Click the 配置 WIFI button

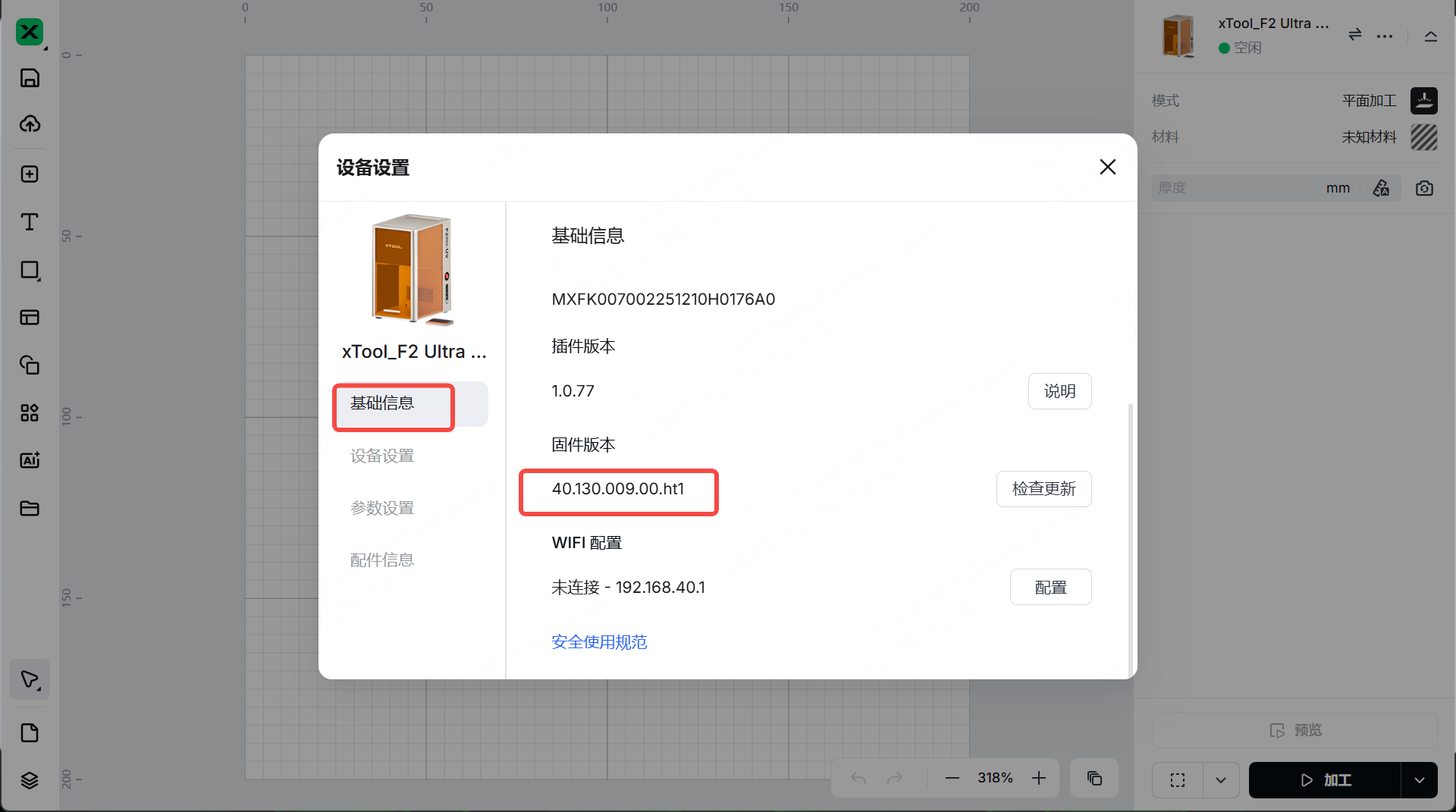[x=1050, y=588]
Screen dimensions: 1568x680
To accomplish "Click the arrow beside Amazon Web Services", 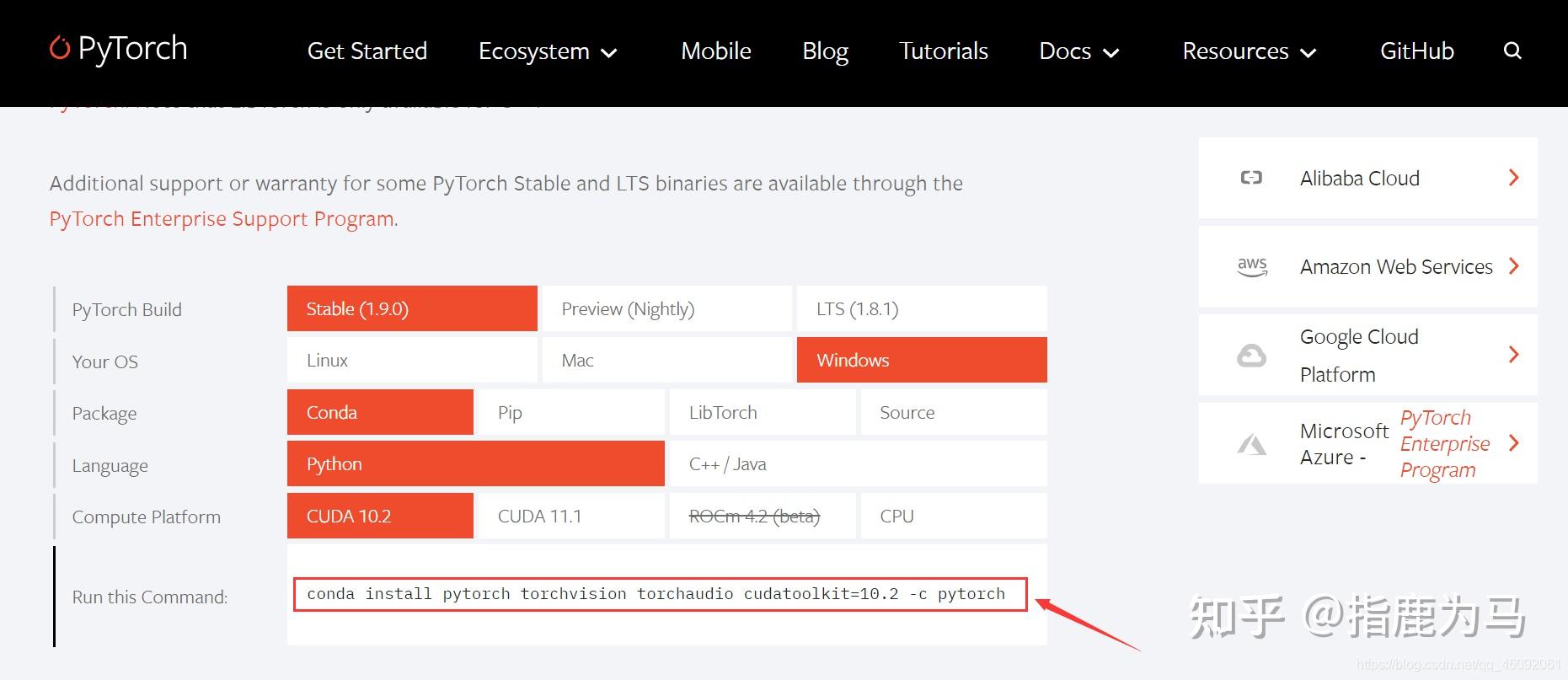I will (x=1513, y=266).
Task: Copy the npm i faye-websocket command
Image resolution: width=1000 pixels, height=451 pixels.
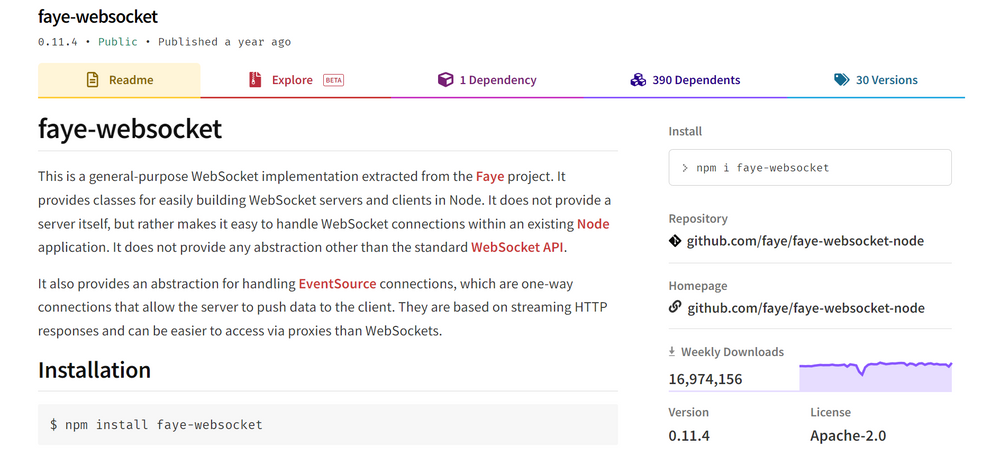Action: pos(810,168)
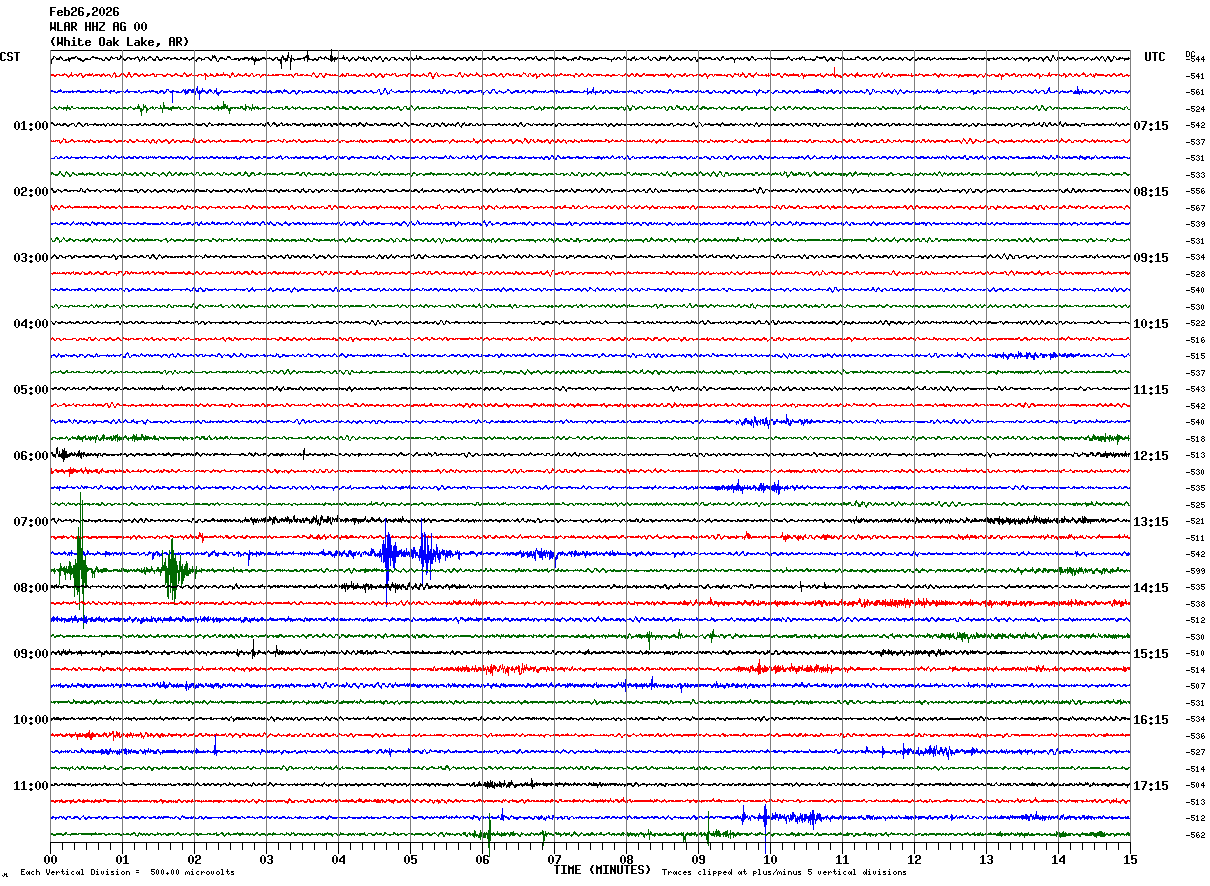Click the CST timezone label
This screenshot has height=886, width=1210.
[10, 57]
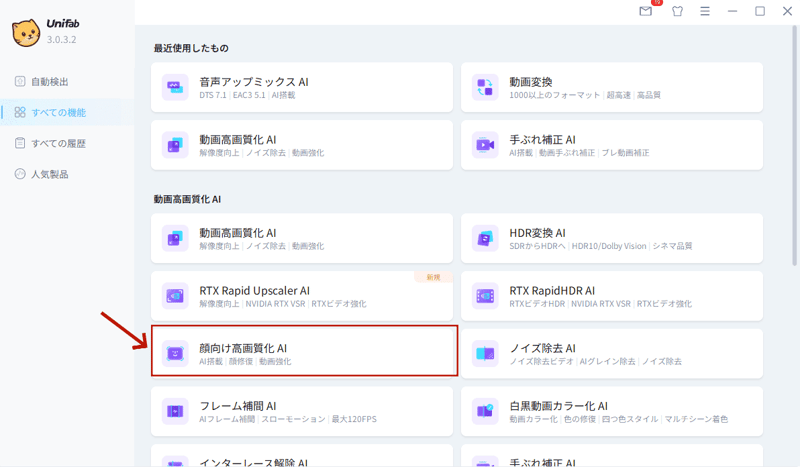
________________
Set down the lines from the one containing "Image resolution: width=1000" through the last line of the records above, both included, exactly as they appear and with no other text. Pictures should not be set down.

* Exercise answer
Image resolution: width=1000 pixels, height=451 pixels.
Action: pos(810,168)
Click the CST timezone label
This screenshot has height=886, width=1210.
[10, 57]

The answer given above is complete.